%%

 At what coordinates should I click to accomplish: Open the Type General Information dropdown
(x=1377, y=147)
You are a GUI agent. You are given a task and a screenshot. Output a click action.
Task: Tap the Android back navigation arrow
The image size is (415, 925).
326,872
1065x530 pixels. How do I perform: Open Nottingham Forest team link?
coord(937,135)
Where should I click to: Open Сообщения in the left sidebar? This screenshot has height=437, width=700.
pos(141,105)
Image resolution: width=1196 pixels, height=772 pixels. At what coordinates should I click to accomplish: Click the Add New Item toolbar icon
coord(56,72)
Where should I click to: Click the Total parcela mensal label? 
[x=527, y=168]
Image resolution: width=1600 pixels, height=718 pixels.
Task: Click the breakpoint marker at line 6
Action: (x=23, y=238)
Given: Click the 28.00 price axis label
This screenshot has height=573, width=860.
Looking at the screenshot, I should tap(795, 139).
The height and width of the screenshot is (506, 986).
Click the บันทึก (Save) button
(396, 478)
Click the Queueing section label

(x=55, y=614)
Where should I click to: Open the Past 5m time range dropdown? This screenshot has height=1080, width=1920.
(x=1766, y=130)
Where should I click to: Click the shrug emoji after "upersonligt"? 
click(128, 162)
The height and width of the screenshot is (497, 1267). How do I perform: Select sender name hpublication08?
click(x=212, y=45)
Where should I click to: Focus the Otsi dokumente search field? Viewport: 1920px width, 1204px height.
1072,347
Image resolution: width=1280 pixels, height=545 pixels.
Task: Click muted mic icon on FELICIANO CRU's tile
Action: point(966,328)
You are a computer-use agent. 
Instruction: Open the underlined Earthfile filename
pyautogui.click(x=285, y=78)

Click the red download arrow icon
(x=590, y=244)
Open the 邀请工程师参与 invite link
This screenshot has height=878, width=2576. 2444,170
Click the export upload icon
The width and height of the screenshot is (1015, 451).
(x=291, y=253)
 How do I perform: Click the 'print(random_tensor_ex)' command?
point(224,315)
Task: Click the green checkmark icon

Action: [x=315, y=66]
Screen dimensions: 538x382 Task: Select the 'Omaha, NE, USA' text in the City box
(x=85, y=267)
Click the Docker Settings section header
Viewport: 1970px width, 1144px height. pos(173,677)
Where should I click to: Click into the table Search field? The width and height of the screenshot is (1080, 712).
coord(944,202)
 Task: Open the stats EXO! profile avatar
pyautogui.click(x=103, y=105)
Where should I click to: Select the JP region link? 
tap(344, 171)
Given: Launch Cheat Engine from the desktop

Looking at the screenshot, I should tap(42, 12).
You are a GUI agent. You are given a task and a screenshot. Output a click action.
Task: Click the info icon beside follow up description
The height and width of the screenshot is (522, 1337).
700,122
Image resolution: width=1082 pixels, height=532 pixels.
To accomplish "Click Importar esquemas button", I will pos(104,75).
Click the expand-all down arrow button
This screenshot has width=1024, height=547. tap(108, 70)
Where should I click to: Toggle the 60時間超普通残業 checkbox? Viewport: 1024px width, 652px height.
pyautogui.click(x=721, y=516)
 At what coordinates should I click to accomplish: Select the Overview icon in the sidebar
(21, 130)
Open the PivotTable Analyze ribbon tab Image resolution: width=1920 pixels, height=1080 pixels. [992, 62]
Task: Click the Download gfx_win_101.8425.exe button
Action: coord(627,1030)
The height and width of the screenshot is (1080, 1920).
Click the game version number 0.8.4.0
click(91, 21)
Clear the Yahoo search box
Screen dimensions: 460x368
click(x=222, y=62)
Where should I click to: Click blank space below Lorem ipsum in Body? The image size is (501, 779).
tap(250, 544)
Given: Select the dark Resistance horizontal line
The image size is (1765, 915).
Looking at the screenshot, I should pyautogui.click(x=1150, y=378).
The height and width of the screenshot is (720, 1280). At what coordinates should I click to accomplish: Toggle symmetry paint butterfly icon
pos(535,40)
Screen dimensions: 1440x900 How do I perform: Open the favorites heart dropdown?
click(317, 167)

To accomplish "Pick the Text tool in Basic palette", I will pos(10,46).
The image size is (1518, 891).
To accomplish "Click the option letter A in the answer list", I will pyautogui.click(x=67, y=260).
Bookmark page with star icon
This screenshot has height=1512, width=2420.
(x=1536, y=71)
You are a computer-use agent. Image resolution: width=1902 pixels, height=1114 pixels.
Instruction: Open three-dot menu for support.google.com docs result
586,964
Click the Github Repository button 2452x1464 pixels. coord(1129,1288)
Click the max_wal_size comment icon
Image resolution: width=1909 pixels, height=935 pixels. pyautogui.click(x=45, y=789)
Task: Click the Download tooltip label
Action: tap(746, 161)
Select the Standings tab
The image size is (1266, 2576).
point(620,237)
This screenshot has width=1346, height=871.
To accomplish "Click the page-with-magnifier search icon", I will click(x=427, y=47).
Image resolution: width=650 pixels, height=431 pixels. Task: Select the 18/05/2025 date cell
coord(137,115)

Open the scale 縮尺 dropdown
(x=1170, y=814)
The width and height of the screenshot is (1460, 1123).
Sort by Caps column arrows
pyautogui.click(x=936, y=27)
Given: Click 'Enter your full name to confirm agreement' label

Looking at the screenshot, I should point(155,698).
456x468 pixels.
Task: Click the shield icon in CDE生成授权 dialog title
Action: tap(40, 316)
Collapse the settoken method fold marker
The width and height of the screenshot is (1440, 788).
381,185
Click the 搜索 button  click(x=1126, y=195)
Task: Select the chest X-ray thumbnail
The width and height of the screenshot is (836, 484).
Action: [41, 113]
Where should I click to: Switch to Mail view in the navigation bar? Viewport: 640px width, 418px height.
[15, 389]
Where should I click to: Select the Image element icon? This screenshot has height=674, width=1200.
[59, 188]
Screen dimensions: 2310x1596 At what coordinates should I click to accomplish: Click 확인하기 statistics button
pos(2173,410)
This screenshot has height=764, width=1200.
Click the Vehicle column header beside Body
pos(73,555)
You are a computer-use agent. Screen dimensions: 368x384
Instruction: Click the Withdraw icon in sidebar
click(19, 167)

%%

→ **Brief**: Reproduce the listing above with every instance of "Where should I click to" swapped for "Where do I click to". Keep everything else the same.

→ **Worked solution**:
 At what coordinates should I click to accomplish: Open the Type General Information dropdown
(x=1377, y=147)
You are a GUI agent. You are given a task and a screenshot. Output a click action.
Task: Tap the Android back navigation arrow
The image size is (415, 925).
326,872
1065x530 pixels. How do I perform: Open Nottingham Forest team link?
coord(937,135)
Where do I click to: Open Сообщения in the left sidebar? This screenshot has height=437, width=700.
pos(141,105)
Image resolution: width=1196 pixels, height=772 pixels. At what coordinates should I click to accomplish: Click the Add New Item toolbar icon
coord(56,72)
Where do I click to: Click the Total parcela mensal label? 
[x=527, y=168]
Image resolution: width=1600 pixels, height=718 pixels.
Task: Click the breakpoint marker at line 6
Action: (x=23, y=238)
Given: Click the 28.00 price axis label
This screenshot has height=573, width=860.
Looking at the screenshot, I should tap(795, 139).
The height and width of the screenshot is (506, 986).
Click the บันทึก (Save) button
(396, 478)
Click the Queueing section label

(x=55, y=614)
Where do I click to: Open the Past 5m time range dropdown? This screenshot has height=1080, width=1920.
(x=1766, y=130)
Where do I click to: Click the shrug emoji after "upersonligt"? 
click(128, 162)
The height and width of the screenshot is (497, 1267). How do I perform: Select sender name hpublication08?
click(x=212, y=45)
Where do I click to: Focus the Otsi dokumente search field? Viewport: 1920px width, 1204px height.
1072,347
Image resolution: width=1280 pixels, height=545 pixels.
Task: Click muted mic icon on FELICIANO CRU's tile
Action: point(966,328)
You are a computer-use agent. 
Instruction: Open the underlined Earthfile filename
pyautogui.click(x=285, y=78)

Click the red download arrow icon
(x=590, y=244)
Open the 邀请工程师参与 invite link
This screenshot has height=878, width=2576. 2444,170
Click the export upload icon
The width and height of the screenshot is (1015, 451).
(x=291, y=253)
 How do I perform: Click the 'print(random_tensor_ex)' command?
point(224,315)
Task: Click the green checkmark icon

Action: [x=315, y=66]
Screen dimensions: 538x382 Task: Select the 'Omaha, NE, USA' text in the City box
(x=85, y=267)
Click the Docker Settings section header
Viewport: 1970px width, 1144px height. pos(173,677)
Where do I click to: Click into the table Search field? The width and height of the screenshot is (1080, 712).
coord(944,202)
 Task: Open the stats EXO! profile avatar
pyautogui.click(x=103, y=105)
Where do I click to: Select the JP region link? 
tap(344, 171)
Given: Launch Cheat Engine from the desktop

Looking at the screenshot, I should tap(42, 12).
You are a GUI agent. You are given a task and a screenshot. Output a click action.
Task: Click the info icon beside follow up description
The height and width of the screenshot is (522, 1337).
700,122
Image resolution: width=1082 pixels, height=532 pixels.
To accomplish "Click Importar esquemas button", I will pos(104,75).
Click the expand-all down arrow button
This screenshot has width=1024, height=547. tap(108, 70)
Where do I click to: Toggle the 60時間超普通残業 checkbox? Viewport: 1024px width, 652px height.
pyautogui.click(x=721, y=516)
 At what coordinates should I click to accomplish: Select the Overview icon in the sidebar
(21, 130)
Open the PivotTable Analyze ribbon tab Image resolution: width=1920 pixels, height=1080 pixels. [992, 62]
Task: Click the Download gfx_win_101.8425.exe button
Action: coord(627,1030)
The height and width of the screenshot is (1080, 1920).
Click the game version number 0.8.4.0
click(91, 21)
Clear the Yahoo search box
Screen dimensions: 460x368
click(x=222, y=62)
Where do I click to: Click blank space below Lorem ipsum in Body? The image size is (501, 779).
tap(250, 544)
Given: Select the dark Resistance horizontal line
The image size is (1765, 915).
Looking at the screenshot, I should pyautogui.click(x=1150, y=378).
The height and width of the screenshot is (720, 1280). At what coordinates should I click to accomplish: Toggle symmetry paint butterfly icon
pos(535,40)
Screen dimensions: 1440x900 How do I perform: Open the favorites heart dropdown?
click(317, 167)

To accomplish "Pick the Text tool in Basic palette", I will pos(10,46).
The image size is (1518, 891).
To accomplish "Click the option letter A in the answer list", I will pyautogui.click(x=67, y=260).
Bookmark page with star icon
This screenshot has height=1512, width=2420.
(x=1536, y=71)
You are a computer-use agent. Image resolution: width=1902 pixels, height=1114 pixels.
Instruction: Open three-dot menu for support.google.com docs result
586,964
Click the Github Repository button 2452x1464 pixels. coord(1129,1288)
Click the max_wal_size comment icon
Image resolution: width=1909 pixels, height=935 pixels. pyautogui.click(x=45, y=789)
Task: Click the Download tooltip label
Action: tap(746, 161)
Select the Standings tab
The image size is (1266, 2576).
point(620,237)
This screenshot has width=1346, height=871.
To accomplish "Click the page-with-magnifier search icon", I will click(x=427, y=47).
Image resolution: width=650 pixels, height=431 pixels. Task: Select the 18/05/2025 date cell
coord(137,115)

Open the scale 縮尺 dropdown
(x=1170, y=814)
The width and height of the screenshot is (1460, 1123).
Sort by Caps column arrows
pyautogui.click(x=936, y=27)
Given: Click 'Enter your full name to confirm agreement' label

Looking at the screenshot, I should point(155,698).
456x468 pixels.
Task: Click the shield icon in CDE生成授权 dialog title
Action: tap(40, 316)
Collapse the settoken method fold marker
The width and height of the screenshot is (1440, 788).
381,185
Click the 搜索 button  click(x=1126, y=195)
Task: Select the chest X-ray thumbnail
The width and height of the screenshot is (836, 484).
Action: [41, 113]
Where do I click to: Switch to Mail view in the navigation bar? Viewport: 640px width, 418px height.
[15, 389]
Where do I click to: Select the Image element icon? This screenshot has height=674, width=1200.
[59, 188]
Screen dimensions: 2310x1596 At what coordinates should I click to accomplish: Click 확인하기 statistics button
pos(2173,410)
This screenshot has height=764, width=1200.
Click the Vehicle column header beside Body
pos(73,555)
You are a computer-use agent. Screen dimensions: 368x384
Instruction: Click the Withdraw icon in sidebar
click(19, 167)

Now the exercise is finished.